§ **Directions**
In the data below, swap every "Select" for "Choose" and reproduce everything else unchanged. Leave the pictures out of your answer.

§ **The input**
————————
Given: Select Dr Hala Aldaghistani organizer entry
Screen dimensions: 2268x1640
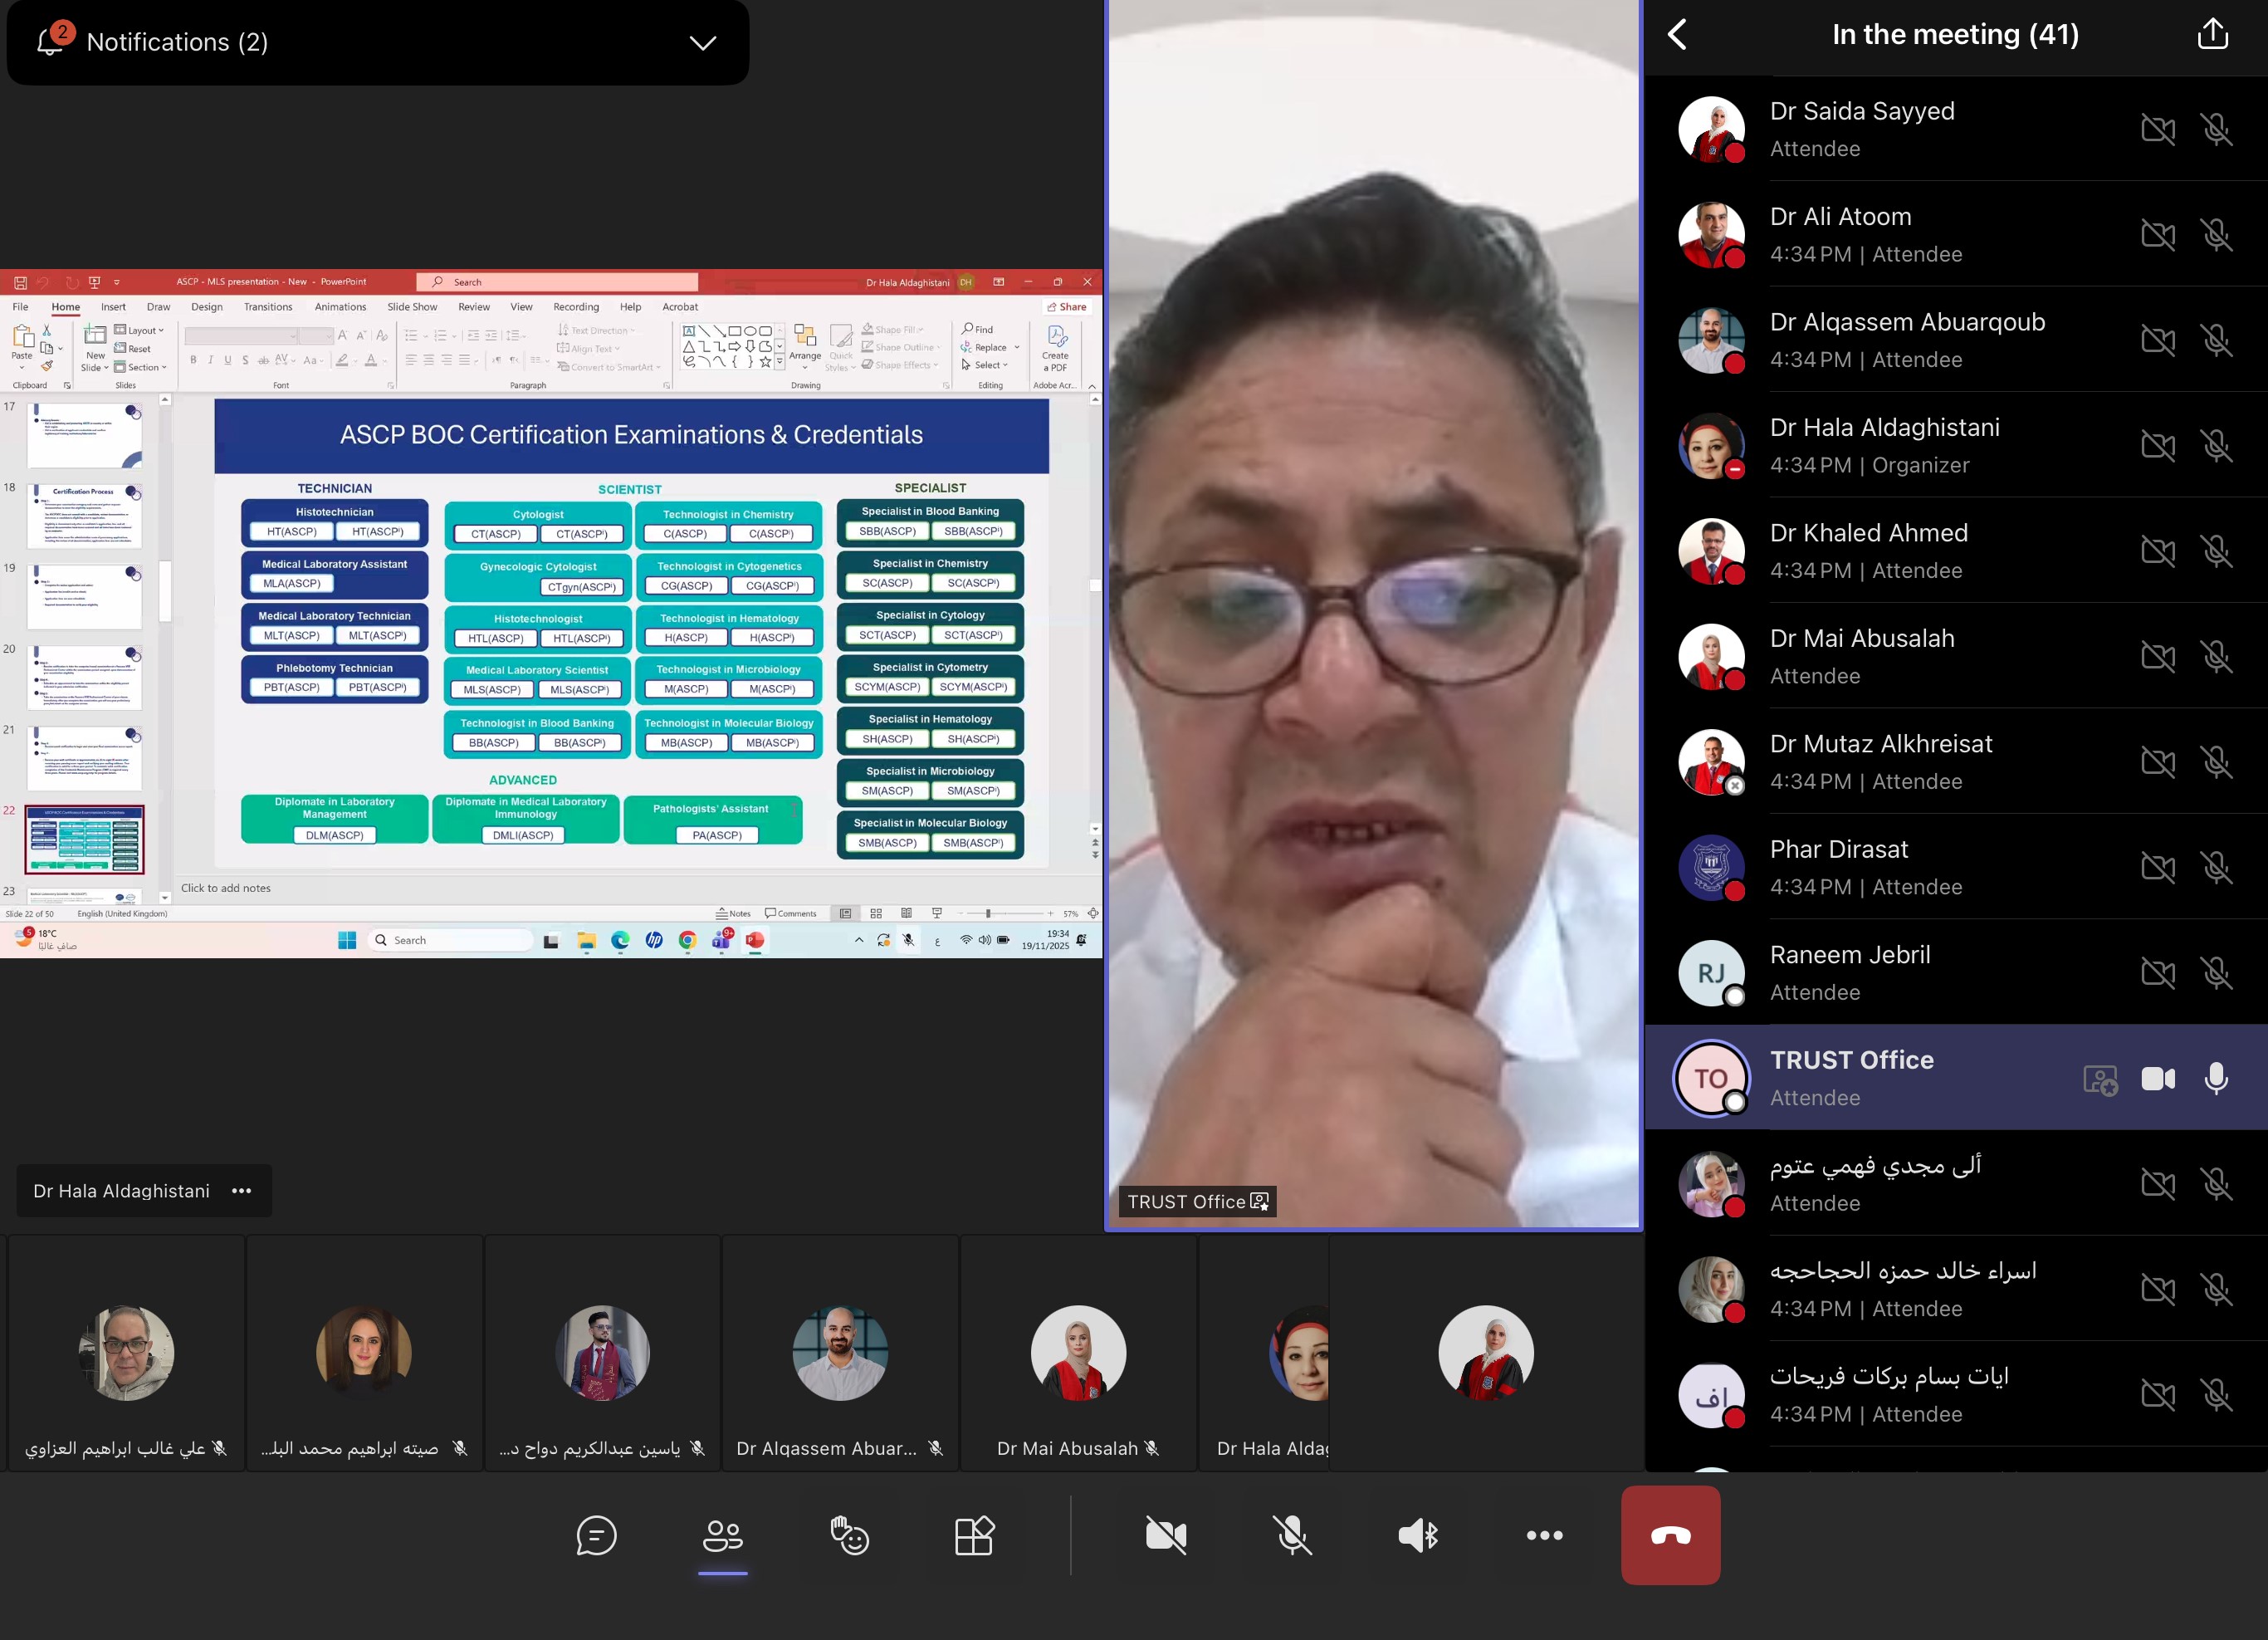Looking at the screenshot, I should (1884, 444).
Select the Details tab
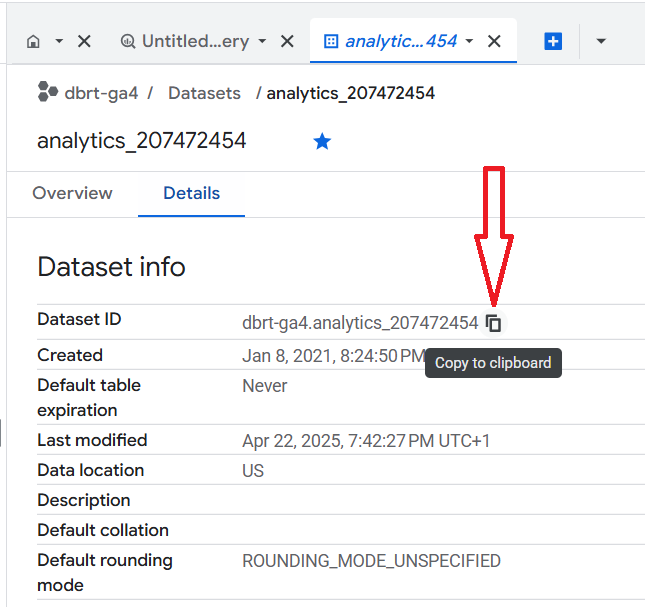The height and width of the screenshot is (607, 645). click(x=191, y=193)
————————
§ **In response**
Given: Choose Dr Hala Aldaghistani organizer entry
Screen dimensions: 2268x1640
Looking at the screenshot, I should (1884, 444).
Choose the Details tab
The height and width of the screenshot is (607, 645). click(x=191, y=193)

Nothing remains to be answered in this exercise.